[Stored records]
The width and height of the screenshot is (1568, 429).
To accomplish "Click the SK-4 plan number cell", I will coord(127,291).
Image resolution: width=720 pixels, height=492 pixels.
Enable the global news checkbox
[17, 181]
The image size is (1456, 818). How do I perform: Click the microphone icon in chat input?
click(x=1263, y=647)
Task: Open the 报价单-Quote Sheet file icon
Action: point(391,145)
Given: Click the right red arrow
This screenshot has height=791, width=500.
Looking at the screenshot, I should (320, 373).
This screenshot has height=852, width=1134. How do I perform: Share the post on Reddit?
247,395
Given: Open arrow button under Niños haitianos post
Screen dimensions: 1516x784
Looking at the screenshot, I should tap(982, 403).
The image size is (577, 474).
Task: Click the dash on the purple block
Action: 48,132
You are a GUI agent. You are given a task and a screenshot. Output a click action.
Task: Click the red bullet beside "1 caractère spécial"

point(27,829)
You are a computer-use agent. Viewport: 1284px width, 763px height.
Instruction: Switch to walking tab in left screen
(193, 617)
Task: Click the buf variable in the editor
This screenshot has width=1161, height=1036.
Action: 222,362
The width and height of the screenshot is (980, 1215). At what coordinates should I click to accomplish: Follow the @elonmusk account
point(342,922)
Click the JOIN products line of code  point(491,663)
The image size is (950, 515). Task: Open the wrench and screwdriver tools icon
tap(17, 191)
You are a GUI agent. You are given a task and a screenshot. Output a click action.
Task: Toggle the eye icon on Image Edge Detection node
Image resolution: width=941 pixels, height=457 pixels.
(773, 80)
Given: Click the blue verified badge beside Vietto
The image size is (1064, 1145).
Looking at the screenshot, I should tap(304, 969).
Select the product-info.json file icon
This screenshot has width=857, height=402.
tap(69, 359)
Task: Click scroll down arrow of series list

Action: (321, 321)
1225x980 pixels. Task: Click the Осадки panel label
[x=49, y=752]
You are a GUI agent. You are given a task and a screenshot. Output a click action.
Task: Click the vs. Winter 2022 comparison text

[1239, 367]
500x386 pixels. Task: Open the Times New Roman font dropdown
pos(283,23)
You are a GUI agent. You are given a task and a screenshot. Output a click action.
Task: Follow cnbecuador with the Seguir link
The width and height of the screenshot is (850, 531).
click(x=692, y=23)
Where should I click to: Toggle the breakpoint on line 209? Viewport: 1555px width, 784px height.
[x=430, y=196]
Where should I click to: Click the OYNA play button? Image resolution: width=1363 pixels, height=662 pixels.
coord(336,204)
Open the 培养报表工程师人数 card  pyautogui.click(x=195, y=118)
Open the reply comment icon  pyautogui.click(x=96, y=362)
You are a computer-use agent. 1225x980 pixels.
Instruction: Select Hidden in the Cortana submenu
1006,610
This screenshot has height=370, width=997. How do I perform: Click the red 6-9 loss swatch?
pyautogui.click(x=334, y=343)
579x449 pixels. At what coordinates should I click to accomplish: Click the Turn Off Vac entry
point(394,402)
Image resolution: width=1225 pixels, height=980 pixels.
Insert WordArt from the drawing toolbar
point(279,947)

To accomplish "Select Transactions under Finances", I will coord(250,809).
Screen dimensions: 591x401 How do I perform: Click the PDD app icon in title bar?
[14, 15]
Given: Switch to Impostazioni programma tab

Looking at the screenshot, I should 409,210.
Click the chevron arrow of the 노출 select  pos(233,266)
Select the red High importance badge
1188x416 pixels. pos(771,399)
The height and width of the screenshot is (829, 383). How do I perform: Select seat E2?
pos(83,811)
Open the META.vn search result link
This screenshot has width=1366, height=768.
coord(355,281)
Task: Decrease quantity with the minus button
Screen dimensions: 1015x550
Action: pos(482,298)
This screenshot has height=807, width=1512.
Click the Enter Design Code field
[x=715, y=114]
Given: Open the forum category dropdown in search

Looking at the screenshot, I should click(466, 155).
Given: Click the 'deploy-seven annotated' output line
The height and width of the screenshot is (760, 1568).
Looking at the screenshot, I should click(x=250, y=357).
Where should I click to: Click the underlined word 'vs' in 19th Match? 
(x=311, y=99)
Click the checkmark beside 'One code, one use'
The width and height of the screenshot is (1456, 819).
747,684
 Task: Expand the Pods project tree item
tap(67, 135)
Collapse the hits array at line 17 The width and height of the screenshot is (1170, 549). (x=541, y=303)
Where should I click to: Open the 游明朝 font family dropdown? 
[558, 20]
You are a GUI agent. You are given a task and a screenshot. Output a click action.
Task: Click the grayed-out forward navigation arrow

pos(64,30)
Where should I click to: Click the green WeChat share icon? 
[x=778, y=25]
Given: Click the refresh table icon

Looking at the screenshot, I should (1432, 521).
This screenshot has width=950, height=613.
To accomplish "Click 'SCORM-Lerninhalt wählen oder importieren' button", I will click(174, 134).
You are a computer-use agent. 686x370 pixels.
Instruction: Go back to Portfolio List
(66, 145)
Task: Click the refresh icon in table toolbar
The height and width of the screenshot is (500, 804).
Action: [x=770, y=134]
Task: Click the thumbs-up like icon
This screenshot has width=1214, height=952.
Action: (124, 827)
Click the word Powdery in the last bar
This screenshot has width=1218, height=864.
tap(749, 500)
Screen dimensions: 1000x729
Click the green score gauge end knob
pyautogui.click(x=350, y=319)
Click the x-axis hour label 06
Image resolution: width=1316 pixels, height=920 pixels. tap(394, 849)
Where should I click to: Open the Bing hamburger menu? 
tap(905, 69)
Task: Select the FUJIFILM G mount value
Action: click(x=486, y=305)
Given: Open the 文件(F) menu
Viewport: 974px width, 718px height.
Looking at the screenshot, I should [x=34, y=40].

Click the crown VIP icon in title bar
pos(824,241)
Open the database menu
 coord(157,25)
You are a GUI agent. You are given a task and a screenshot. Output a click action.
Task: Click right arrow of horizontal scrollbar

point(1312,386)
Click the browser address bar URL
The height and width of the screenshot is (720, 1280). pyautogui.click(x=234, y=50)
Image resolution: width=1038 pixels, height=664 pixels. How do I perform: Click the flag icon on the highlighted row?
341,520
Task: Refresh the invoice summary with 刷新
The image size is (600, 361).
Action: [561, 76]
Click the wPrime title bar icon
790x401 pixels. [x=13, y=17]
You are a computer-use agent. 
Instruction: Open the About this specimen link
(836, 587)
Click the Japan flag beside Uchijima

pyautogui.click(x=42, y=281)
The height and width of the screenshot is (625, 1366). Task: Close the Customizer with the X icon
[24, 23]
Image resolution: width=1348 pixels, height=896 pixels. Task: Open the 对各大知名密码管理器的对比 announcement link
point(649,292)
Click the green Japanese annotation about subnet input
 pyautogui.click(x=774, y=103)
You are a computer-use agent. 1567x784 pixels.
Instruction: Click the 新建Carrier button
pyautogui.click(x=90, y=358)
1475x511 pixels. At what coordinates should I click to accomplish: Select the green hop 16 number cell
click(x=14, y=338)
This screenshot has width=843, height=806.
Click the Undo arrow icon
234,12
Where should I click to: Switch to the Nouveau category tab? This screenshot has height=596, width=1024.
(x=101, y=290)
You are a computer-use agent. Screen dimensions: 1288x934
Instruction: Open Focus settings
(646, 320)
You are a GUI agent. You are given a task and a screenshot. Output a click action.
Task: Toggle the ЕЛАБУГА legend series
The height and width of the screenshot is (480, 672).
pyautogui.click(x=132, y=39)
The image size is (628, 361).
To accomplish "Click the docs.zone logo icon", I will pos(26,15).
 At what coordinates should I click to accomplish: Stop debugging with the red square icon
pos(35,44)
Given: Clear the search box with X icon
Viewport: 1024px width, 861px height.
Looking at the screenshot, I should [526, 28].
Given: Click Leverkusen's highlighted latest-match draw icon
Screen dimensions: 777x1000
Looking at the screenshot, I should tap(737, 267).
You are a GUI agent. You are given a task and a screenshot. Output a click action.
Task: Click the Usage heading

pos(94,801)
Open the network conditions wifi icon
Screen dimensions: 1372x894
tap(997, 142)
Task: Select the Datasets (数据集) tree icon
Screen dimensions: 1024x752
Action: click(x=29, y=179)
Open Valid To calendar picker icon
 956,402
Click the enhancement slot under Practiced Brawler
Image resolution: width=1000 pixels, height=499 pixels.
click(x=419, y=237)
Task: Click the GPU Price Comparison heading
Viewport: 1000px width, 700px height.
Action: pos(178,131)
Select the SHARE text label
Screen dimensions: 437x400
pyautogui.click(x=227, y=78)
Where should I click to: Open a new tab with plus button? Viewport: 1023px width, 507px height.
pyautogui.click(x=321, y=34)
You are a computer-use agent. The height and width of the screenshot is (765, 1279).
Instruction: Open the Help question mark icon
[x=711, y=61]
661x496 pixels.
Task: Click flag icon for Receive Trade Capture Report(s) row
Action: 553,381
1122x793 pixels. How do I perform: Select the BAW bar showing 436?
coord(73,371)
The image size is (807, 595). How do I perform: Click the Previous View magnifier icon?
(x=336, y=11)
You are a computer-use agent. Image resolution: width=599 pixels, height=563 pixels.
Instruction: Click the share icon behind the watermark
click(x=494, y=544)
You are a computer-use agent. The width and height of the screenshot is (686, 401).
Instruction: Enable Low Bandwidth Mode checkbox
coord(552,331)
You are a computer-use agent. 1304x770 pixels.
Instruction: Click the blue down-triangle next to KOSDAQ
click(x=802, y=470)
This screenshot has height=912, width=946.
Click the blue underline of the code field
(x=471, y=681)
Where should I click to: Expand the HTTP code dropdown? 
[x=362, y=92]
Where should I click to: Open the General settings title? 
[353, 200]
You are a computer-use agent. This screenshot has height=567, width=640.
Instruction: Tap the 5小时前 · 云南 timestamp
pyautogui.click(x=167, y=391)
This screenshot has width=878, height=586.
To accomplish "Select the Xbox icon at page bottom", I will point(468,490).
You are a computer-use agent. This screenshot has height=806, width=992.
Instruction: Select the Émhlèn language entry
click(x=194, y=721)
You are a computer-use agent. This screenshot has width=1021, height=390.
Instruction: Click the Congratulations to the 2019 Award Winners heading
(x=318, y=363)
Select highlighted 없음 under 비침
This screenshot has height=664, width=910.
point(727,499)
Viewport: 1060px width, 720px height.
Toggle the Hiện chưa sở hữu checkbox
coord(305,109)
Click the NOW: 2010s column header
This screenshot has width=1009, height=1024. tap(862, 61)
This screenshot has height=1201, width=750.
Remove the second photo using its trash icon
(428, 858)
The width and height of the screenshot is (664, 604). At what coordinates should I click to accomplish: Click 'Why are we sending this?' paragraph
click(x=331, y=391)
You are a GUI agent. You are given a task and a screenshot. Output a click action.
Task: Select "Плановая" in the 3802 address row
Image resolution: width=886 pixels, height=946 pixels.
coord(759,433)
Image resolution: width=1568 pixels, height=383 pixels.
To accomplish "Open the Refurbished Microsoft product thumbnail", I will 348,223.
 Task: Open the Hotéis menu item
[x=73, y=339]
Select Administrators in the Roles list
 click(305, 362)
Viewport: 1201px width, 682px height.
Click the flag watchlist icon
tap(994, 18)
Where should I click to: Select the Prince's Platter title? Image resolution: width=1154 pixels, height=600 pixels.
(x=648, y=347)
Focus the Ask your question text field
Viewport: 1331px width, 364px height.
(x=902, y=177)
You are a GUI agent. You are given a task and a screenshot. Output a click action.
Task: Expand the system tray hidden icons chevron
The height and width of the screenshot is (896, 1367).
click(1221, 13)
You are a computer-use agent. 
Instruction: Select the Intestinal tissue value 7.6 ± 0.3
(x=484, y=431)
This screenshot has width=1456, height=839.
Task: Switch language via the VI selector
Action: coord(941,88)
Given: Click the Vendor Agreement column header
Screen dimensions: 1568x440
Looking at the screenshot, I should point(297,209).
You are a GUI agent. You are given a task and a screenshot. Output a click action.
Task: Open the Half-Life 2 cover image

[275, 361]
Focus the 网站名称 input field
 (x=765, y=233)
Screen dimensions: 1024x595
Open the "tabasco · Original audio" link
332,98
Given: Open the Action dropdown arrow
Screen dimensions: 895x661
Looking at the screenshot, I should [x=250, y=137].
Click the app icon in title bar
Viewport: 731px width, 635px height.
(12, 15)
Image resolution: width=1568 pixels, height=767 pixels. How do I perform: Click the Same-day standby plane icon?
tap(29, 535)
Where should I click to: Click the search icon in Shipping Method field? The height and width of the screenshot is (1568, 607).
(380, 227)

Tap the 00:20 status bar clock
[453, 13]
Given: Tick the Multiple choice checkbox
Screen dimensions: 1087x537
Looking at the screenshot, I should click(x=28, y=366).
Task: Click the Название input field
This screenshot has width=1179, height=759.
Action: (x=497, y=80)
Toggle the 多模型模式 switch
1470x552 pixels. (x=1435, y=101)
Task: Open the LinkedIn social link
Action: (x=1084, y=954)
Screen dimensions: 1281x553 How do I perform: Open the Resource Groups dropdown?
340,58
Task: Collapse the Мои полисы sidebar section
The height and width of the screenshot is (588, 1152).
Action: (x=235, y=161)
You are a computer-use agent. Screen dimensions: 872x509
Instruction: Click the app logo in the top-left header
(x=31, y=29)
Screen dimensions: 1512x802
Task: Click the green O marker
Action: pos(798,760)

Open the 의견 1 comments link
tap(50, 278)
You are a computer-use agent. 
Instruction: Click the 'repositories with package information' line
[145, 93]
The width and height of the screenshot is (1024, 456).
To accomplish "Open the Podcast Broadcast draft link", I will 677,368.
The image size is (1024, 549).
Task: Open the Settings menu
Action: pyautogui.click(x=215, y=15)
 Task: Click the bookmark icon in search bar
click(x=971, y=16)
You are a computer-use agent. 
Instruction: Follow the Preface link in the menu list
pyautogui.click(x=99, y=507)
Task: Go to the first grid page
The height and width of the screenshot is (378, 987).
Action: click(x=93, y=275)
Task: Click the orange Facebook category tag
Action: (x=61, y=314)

### Exercise aim
The answer should consist only of the lines from the one containing "Toggle the 多模型模式 switch" through the last line of the data, given again exactly.

### Answer space
Toggle the 多模型模式 switch
1470x552 pixels. (x=1435, y=101)
Task: Open the LinkedIn social link
Action: (x=1084, y=954)
Screen dimensions: 1281x553 How do I perform: Open the Resource Groups dropdown?
340,58
Task: Collapse the Мои полисы sidebar section
The height and width of the screenshot is (588, 1152).
Action: (x=235, y=161)
You are a computer-use agent. Screen dimensions: 872x509
Instruction: Click the app logo in the top-left header
(x=31, y=29)
Screen dimensions: 1512x802
Task: Click the green O marker
Action: pos(798,760)

Open the 의견 1 comments link
tap(50, 278)
You are a computer-use agent. 
Instruction: Click the 'repositories with package information' line
[145, 93]
The width and height of the screenshot is (1024, 456).
To accomplish "Open the Podcast Broadcast draft link", I will 677,368.
The image size is (1024, 549).
Task: Open the Settings menu
Action: pyautogui.click(x=215, y=15)
 Task: Click the bookmark icon in search bar
click(x=971, y=16)
You are a computer-use agent. 
Instruction: Follow the Preface link in the menu list
pyautogui.click(x=99, y=507)
Task: Go to the first grid page
The height and width of the screenshot is (378, 987).
Action: click(x=93, y=275)
Task: Click the orange Facebook category tag
Action: (x=61, y=314)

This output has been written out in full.